Dataset entries:

________

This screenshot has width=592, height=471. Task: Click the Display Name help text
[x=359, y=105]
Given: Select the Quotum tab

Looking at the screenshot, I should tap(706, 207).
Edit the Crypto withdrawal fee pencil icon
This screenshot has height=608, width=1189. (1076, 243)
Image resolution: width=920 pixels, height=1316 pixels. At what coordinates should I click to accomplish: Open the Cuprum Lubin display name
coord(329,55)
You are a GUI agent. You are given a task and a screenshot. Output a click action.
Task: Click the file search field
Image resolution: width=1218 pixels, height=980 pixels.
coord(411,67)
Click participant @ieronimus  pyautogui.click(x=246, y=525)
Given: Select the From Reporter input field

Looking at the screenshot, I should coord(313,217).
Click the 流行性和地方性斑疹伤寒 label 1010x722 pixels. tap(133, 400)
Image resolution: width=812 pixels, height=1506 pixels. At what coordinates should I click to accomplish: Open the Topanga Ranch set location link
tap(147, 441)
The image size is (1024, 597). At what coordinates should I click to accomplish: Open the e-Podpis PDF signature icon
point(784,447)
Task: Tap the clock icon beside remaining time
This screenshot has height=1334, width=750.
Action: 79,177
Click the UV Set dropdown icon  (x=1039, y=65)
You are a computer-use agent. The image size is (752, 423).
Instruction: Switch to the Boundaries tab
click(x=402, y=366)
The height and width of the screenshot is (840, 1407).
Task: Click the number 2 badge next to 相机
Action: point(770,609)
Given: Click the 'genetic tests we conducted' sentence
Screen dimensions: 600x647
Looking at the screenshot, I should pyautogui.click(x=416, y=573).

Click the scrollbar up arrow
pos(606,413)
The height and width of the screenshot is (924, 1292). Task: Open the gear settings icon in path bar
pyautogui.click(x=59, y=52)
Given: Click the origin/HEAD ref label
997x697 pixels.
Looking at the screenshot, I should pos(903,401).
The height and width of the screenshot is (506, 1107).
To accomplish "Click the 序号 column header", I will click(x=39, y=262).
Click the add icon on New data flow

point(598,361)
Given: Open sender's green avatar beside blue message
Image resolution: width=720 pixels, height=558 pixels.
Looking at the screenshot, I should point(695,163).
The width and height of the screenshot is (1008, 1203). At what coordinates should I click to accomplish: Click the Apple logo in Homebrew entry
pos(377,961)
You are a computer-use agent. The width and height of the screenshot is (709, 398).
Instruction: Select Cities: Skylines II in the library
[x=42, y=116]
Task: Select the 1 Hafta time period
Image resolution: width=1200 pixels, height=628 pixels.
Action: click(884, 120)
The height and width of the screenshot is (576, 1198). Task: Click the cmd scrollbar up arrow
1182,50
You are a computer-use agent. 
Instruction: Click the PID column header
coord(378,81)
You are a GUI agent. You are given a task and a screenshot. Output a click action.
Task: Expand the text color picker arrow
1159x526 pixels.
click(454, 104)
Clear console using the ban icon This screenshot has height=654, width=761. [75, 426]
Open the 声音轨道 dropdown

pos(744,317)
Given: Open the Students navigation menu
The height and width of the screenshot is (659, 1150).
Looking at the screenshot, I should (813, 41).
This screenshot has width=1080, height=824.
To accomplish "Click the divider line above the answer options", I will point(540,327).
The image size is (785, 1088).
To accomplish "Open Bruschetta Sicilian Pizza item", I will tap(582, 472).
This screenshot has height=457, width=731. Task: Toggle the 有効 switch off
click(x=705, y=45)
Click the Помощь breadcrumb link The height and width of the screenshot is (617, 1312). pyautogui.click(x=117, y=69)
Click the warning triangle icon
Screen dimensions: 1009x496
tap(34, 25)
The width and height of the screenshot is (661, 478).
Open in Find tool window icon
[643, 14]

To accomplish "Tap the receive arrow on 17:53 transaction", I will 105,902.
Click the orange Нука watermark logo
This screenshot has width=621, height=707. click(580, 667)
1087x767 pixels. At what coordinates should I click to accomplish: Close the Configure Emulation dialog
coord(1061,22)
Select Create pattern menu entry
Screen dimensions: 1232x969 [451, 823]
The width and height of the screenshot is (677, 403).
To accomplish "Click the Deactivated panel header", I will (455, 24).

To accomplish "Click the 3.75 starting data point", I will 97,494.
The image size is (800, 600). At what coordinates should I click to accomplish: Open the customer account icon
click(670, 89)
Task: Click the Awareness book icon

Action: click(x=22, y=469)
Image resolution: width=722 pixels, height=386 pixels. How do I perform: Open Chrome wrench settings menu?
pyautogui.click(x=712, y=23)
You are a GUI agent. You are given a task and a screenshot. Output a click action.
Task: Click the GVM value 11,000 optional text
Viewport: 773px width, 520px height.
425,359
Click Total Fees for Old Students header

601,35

________

- _Work order_: Word for word, give back the data shown above.

- _Solution for this problem_:
This screenshot has width=592, height=471. Task: Click the Display Name help text
[x=359, y=105]
Given: Select the Quotum tab

Looking at the screenshot, I should tap(706, 207).
Edit the Crypto withdrawal fee pencil icon
This screenshot has height=608, width=1189. (1076, 243)
Image resolution: width=920 pixels, height=1316 pixels. At what coordinates should I click to accomplish: Open the Cuprum Lubin display name
coord(329,55)
You are a GUI agent. You are given a task and a screenshot. Output a click action.
Task: Click the file search field
Image resolution: width=1218 pixels, height=980 pixels.
coord(411,67)
Click participant @ieronimus  pyautogui.click(x=246, y=525)
Given: Select the From Reporter input field

Looking at the screenshot, I should coord(313,217).
Click the 流行性和地方性斑疹伤寒 label 1010x722 pixels. tap(133, 400)
Image resolution: width=812 pixels, height=1506 pixels. At what coordinates should I click to accomplish: Open the Topanga Ranch set location link
tap(147, 441)
The image size is (1024, 597). At what coordinates should I click to accomplish: Open the e-Podpis PDF signature icon
point(784,447)
Task: Tap the clock icon beside remaining time
This screenshot has height=1334, width=750.
Action: 79,177
Click the UV Set dropdown icon  (x=1039, y=65)
You are a computer-use agent. The image size is (752, 423).
Instruction: Switch to the Boundaries tab
click(x=402, y=366)
The height and width of the screenshot is (840, 1407).
Task: Click the number 2 badge next to 相机
Action: point(770,609)
Given: Click the 'genetic tests we conducted' sentence
Screen dimensions: 600x647
Looking at the screenshot, I should pyautogui.click(x=416, y=573).

Click the scrollbar up arrow
pos(606,413)
The height and width of the screenshot is (924, 1292). Task: Open the gear settings icon in path bar
pyautogui.click(x=59, y=52)
Given: Click the origin/HEAD ref label
997x697 pixels.
Looking at the screenshot, I should pos(903,401).
The height and width of the screenshot is (506, 1107).
To accomplish "Click the 序号 column header", I will click(x=39, y=262).
Click the add icon on New data flow

point(598,361)
Given: Open sender's green avatar beside blue message
Image resolution: width=720 pixels, height=558 pixels.
Looking at the screenshot, I should point(695,163).
The width and height of the screenshot is (1008, 1203). At what coordinates should I click to accomplish: Click the Apple logo in Homebrew entry
pos(377,961)
You are a computer-use agent. The width and height of the screenshot is (709, 398).
Instruction: Select Cities: Skylines II in the library
[x=42, y=116]
Task: Select the 1 Hafta time period
Image resolution: width=1200 pixels, height=628 pixels.
Action: click(884, 120)
The height and width of the screenshot is (576, 1198). Task: Click the cmd scrollbar up arrow
1182,50
You are a computer-use agent. 
Instruction: Click the PID column header
coord(378,81)
You are a GUI agent. You are given a task and a screenshot. Output a click action.
Task: Expand the text color picker arrow
1159x526 pixels.
click(454, 104)
Clear console using the ban icon This screenshot has height=654, width=761. [75, 426]
Open the 声音轨道 dropdown

pos(744,317)
Given: Open the Students navigation menu
The height and width of the screenshot is (659, 1150).
Looking at the screenshot, I should (813, 41).
This screenshot has width=1080, height=824.
To accomplish "Click the divider line above the answer options", I will point(540,327).
The image size is (785, 1088).
To accomplish "Open Bruschetta Sicilian Pizza item", I will tap(582, 472).
This screenshot has height=457, width=731. Task: Toggle the 有効 switch off
click(x=705, y=45)
Click the Помощь breadcrumb link The height and width of the screenshot is (617, 1312). pyautogui.click(x=117, y=69)
Click the warning triangle icon
Screen dimensions: 1009x496
tap(34, 25)
The width and height of the screenshot is (661, 478).
Open in Find tool window icon
[643, 14]

To accomplish "Tap the receive arrow on 17:53 transaction", I will 105,902.
Click the orange Нука watermark logo
This screenshot has width=621, height=707. click(580, 667)
1087x767 pixels. At what coordinates should I click to accomplish: Close the Configure Emulation dialog
coord(1061,22)
Select Create pattern menu entry
Screen dimensions: 1232x969 [451, 823]
The width and height of the screenshot is (677, 403).
To accomplish "Click the Deactivated panel header", I will (455, 24).

To accomplish "Click the 3.75 starting data point", I will 97,494.
The image size is (800, 600). At what coordinates should I click to accomplish: Open the customer account icon
click(670, 89)
Task: Click the Awareness book icon

Action: click(x=22, y=469)
Image resolution: width=722 pixels, height=386 pixels. How do I perform: Open Chrome wrench settings menu?
pyautogui.click(x=712, y=23)
You are a GUI agent. You are given a task and a screenshot. Output a click action.
Task: Click the GVM value 11,000 optional text
Viewport: 773px width, 520px height.
425,359
Click Total Fees for Old Students header

601,35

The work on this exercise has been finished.